***** Recorded data *****
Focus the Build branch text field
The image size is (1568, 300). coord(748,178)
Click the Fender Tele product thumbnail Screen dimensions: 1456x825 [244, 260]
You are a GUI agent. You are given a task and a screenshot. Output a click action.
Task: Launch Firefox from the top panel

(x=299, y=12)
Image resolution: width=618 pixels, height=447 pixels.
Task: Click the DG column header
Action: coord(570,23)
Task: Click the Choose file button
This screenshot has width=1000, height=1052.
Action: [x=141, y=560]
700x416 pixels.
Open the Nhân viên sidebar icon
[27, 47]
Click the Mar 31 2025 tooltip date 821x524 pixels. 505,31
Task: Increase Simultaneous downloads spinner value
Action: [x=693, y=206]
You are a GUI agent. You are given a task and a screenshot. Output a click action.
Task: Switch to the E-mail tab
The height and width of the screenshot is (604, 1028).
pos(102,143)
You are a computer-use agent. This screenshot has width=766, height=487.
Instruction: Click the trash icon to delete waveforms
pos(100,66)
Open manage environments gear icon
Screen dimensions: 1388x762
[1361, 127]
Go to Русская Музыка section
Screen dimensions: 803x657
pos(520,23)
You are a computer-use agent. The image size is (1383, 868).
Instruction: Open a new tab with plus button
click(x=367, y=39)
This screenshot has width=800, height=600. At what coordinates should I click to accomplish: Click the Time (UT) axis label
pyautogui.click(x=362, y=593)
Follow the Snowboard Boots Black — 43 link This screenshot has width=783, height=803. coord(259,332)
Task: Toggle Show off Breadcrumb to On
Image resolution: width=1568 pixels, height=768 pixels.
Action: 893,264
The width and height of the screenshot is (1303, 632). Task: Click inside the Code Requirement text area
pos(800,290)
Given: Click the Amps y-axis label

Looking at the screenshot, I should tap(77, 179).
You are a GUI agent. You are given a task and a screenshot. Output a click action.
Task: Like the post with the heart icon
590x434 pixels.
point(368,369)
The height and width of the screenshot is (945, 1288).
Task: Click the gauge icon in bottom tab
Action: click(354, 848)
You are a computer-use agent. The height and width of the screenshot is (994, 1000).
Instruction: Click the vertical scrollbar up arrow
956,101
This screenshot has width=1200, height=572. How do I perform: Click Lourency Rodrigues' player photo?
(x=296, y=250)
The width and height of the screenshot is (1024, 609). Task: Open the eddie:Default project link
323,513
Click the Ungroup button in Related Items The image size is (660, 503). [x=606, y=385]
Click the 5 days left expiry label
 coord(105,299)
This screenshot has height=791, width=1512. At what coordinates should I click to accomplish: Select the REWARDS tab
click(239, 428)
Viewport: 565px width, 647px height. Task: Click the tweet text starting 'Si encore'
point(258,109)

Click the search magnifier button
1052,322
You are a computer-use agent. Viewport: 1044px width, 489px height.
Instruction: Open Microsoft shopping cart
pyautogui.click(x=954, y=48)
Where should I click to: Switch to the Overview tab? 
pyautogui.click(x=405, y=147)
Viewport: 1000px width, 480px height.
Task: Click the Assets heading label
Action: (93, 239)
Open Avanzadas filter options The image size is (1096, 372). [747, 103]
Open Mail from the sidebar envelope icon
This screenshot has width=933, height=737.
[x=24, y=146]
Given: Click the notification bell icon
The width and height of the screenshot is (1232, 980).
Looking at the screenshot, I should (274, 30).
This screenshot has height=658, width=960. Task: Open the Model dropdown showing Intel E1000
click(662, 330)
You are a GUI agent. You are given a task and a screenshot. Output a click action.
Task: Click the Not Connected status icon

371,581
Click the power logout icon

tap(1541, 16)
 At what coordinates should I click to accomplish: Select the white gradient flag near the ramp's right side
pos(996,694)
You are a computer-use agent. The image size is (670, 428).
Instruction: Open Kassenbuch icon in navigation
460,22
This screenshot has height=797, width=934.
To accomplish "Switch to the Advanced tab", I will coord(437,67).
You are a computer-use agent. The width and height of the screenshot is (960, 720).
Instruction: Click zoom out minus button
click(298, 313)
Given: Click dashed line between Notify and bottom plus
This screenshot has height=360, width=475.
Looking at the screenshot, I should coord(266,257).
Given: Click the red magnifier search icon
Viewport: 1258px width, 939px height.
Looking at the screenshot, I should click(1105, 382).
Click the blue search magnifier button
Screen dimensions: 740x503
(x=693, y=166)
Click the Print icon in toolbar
*****
What you have to do. Both the line containing "This screenshot has height=791, width=1512." and the line containing "Open Avanzadas filter" belong in the answer. Print them and every line above that falls between them exactly, and no others.

Task solution.
This screenshot has height=791, width=1512. At what coordinates should I click to accomplish: Select the REWARDS tab
click(239, 428)
Viewport: 565px width, 647px height. Task: Click the tweet text starting 'Si encore'
point(258,109)

Click the search magnifier button
1052,322
You are a computer-use agent. Viewport: 1044px width, 489px height.
Instruction: Open Microsoft shopping cart
pyautogui.click(x=954, y=48)
Where should I click to: Switch to the Overview tab? 
pyautogui.click(x=405, y=147)
Viewport: 1000px width, 480px height.
Task: Click the Assets heading label
Action: (93, 239)
Open Avanzadas filter options The image size is (1096, 372). [747, 103]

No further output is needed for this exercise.